The healthy heart is designed to respond to its workload, to meet the demands of the body. For example, during exercise, the heart increases its function to pump more blood. However, when workload gets very high, such as during diseases like heart failure, the heart’s function becomes weakened. How does this occur? How does the heart augment its function during times of need, but exhibit a decline in function during disease?
To examine this question, Marianne Ruud in the Louch Group performed a detailed study of cardiac muscle cells (cardiomyocytes) exposed to different workloads (Ruud et al., J Physiol, 2024). She specifically focused on membrane invaginations called t-tubules, and their associated calcium handling proteins, which are responsible for triggering the cell’s contraction, and thereby the heartbeat.
Ruud started her study by examining isolated cardiac muscle kept in culture. Here, she applied different degrees of stretch (preload) or resistance to muscle shortening (afterload) and measured the effect on cellular structure. She observed that there is a “bell-shaped” relationship between both types of load and t-tubule density; with moderate amounts of preload or afterload t-tubules are most robustly present.
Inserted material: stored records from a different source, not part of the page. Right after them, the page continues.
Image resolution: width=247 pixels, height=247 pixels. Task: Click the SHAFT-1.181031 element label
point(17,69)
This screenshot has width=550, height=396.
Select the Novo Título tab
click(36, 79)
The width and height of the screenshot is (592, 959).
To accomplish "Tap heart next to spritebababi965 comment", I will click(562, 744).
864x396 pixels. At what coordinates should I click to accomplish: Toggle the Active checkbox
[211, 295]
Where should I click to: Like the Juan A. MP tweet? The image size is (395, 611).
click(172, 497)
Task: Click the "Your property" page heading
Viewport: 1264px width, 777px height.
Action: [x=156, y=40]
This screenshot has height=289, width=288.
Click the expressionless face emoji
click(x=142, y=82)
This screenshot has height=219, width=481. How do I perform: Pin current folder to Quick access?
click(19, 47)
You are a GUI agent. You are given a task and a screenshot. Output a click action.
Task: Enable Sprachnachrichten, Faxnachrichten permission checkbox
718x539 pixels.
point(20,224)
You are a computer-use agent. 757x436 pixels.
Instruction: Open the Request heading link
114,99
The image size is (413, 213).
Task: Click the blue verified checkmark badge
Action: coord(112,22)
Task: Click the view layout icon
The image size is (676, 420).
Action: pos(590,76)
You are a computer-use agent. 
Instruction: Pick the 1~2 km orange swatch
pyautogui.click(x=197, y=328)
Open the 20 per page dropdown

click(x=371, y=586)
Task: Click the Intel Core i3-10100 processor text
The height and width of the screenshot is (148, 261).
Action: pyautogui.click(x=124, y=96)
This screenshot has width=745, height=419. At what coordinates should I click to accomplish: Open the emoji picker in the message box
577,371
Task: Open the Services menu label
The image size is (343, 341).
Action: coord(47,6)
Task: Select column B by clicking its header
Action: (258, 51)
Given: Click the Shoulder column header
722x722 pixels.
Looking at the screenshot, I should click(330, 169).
But where does the healthy heart normally sit on this curve? Ruud observed that subjecting mice to mildly elevated preload or afterload (short-term aortic shunt or banding) caused a compensatory increase in t-tubule density. Similar t-tubule proliferation was observed in human patients with moderately increased preload or afterload (mitral valve regurgitation or aortic stenosis) (see top of figure for example images). T-tubule growth was associated with larger calcium transients, and this was linked to higher expression of two important calcium transporting proteins in the t-tubules; L-type calcium channels and sodium-calcium exchanger. The expression of known mechanosensors and regulators of t-tubule structure were also increased. These data suggest that healthy cardiomyocytes sit on the rising phase of the t-tubule-load relationship, and that compensatory increases in t-tubule density help augment heart function during times of need.
What happens during diseases like heart failure? Ruud observed that the very high workload of this condition was linked to loss of t-tubules in cardiomyocytes from both mice and patients. Thus, the heart is advanced down the descending limb of the t-tubule–load relationship, which is thought to promote declining whole heart function in this disease.
These data provide a new understanding of how the heart’s workload feeds back on its structure and function, and how this process is fine-tuned in health but becomes dysregulated during disease. Understanding this delicate balance is important. For healthy individuals, we hope to advise them on the workload that is best suited for their cardiac healthy, for example by optimizing their exercise regime. For patients, on the other hand, we aim to optimally reduce the workload that their heart experiences to improve the function of their heart.